Джип скачет по колдобинам, словно необъезженный конь. Еще немного — и я выбью лобовое стекло. Головой. И никто не поймет, сделал ли я это из-за колдобин или от мистического отчаянья.
— Современная адживичка. От святых бродяг древности ничего не осталось, кроме высокомерия. Да-да, эти голозадые уличные гадатели были высокомерны, как черти в христианстве. За то адживиков и любили при дворах раджей — они не продавали свои гадания задешево, а вручали, точно величайший дар. Если будет дождь, — неожиданно переключается Джон и смотрит на небо с тревогой, — боюсь, мы не проедем.
— Плохая дорога?
— Худшая во всей Индии.
— Не понимаю, куда мы едем и зачем, — оглядываюсь я.

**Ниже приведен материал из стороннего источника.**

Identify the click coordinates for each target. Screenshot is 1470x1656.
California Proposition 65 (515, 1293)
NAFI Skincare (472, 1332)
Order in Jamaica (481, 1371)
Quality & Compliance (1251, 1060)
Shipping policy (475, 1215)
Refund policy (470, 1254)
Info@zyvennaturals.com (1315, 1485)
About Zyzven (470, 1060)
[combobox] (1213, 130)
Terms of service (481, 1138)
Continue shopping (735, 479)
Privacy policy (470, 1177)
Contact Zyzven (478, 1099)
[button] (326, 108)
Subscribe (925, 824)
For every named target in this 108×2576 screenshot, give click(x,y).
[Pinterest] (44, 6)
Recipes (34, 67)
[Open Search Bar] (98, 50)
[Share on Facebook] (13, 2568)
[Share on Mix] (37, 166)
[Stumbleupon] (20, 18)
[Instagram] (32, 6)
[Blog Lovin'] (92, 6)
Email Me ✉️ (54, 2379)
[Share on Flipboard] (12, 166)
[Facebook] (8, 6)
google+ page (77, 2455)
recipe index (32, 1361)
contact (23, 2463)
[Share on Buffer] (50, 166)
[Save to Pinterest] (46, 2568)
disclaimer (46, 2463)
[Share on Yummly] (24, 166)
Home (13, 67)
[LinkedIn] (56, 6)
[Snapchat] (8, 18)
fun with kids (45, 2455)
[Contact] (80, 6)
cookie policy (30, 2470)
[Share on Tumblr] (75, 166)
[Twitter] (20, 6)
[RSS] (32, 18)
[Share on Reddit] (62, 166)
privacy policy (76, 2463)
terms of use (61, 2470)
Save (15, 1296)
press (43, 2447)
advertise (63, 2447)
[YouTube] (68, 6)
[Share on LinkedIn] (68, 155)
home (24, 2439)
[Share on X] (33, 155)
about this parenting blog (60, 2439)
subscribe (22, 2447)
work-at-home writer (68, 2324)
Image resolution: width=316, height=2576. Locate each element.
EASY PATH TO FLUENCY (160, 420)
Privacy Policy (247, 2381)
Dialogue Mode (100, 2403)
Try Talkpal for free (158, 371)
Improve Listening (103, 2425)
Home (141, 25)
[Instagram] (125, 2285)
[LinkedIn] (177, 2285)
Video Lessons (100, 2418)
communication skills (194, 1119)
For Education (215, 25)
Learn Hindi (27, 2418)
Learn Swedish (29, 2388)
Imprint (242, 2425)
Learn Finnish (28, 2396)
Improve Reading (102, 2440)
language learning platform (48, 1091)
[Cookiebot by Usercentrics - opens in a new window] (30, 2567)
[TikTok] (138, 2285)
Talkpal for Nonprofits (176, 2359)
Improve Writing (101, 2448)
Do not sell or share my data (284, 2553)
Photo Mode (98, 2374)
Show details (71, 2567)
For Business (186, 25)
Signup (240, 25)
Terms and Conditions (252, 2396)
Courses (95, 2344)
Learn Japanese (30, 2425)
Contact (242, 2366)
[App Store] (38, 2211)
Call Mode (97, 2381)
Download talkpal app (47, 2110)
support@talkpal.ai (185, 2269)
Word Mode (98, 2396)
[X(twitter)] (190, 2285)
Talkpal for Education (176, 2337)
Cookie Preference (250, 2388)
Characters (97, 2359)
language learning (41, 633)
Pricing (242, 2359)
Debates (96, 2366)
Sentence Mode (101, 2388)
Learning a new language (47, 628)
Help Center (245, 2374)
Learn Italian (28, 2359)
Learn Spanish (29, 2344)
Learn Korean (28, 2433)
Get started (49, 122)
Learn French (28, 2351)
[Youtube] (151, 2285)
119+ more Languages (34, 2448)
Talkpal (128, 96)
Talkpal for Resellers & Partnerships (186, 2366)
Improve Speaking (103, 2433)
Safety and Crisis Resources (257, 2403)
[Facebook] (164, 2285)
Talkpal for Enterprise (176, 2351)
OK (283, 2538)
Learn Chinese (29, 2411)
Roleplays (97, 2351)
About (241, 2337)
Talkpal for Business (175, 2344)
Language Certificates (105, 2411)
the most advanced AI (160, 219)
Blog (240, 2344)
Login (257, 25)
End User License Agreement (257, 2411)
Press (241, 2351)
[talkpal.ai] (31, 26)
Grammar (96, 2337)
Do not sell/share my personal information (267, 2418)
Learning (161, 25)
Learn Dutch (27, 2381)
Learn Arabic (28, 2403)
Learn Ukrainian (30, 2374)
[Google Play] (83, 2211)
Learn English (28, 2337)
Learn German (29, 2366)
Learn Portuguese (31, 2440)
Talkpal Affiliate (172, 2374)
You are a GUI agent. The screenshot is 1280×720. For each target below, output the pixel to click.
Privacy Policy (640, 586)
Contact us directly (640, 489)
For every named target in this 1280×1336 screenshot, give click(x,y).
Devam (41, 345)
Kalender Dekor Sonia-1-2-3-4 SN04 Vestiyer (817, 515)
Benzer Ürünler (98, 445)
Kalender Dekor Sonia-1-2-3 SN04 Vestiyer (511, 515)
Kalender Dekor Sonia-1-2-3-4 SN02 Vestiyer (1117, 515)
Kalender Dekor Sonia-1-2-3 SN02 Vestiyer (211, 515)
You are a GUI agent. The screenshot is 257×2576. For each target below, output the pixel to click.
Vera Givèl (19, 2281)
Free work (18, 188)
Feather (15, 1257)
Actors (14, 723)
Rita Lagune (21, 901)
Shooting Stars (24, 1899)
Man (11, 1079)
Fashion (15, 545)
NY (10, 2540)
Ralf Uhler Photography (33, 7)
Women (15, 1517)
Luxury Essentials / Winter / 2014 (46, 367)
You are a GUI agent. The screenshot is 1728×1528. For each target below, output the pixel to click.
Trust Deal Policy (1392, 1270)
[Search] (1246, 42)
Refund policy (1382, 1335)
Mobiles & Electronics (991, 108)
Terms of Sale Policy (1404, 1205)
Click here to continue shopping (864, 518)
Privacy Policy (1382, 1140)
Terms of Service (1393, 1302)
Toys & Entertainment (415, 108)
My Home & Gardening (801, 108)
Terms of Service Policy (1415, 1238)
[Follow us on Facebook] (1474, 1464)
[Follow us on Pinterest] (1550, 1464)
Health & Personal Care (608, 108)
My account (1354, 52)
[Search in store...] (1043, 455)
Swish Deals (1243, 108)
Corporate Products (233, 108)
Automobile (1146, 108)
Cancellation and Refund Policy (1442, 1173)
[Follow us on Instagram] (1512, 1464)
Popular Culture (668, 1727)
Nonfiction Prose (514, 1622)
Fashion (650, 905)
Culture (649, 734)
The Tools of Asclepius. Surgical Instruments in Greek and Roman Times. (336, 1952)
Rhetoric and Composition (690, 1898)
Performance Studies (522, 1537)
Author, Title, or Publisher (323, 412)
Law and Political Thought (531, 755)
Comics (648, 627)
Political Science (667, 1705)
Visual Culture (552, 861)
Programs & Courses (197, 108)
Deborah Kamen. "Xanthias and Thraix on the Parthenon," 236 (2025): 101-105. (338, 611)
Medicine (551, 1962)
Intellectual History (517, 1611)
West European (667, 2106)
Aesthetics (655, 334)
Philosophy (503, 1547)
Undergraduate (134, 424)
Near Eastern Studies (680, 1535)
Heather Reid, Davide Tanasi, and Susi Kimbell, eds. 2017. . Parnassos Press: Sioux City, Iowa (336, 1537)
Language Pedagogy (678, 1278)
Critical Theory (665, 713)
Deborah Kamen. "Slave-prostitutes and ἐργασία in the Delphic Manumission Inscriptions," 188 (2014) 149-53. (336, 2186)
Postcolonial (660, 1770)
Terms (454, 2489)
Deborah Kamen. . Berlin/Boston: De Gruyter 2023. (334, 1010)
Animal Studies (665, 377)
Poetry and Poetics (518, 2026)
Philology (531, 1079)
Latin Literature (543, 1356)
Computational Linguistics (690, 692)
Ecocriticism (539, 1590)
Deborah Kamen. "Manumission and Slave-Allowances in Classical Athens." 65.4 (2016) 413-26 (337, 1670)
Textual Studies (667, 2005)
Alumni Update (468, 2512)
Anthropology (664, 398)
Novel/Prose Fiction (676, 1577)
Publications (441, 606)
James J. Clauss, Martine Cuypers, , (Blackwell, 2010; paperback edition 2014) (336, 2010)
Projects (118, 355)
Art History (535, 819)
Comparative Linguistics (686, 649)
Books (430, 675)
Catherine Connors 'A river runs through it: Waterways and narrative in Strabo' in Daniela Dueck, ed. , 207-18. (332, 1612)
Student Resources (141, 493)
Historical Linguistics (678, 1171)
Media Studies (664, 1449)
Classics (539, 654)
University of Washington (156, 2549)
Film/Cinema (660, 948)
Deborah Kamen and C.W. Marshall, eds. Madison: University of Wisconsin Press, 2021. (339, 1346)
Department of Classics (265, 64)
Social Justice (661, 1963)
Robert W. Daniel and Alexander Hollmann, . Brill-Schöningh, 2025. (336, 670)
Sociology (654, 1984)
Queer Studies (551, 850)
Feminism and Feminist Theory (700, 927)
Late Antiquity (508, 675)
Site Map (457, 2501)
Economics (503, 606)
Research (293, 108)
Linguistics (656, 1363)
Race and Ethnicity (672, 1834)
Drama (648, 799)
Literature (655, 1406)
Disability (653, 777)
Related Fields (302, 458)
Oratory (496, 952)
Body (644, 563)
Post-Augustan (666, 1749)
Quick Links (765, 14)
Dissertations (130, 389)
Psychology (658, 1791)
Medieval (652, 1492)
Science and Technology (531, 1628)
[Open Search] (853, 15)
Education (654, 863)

Всего пять километров от города, а дорога — сплошь камни да промоины. Скоро, похоже, начнется бездорожье, в котором вязнут волы и тонут паркетники. Эти пустоши и дамбы между рисовыми полями ведут к пещерам, где прятались от мира, а может, наоборот, являли миру себя самые странные сектанты Индии. И что мы будем делать, когда приедем? Воевать против религиозных фанатиков? Сколько их там? Только Клаустра с ее могучим слугой? Вряд ли, скорее уж десять, двадцать, пятьдесят психов, и они собираются… А что им, собственно, нужно от своего нового бога?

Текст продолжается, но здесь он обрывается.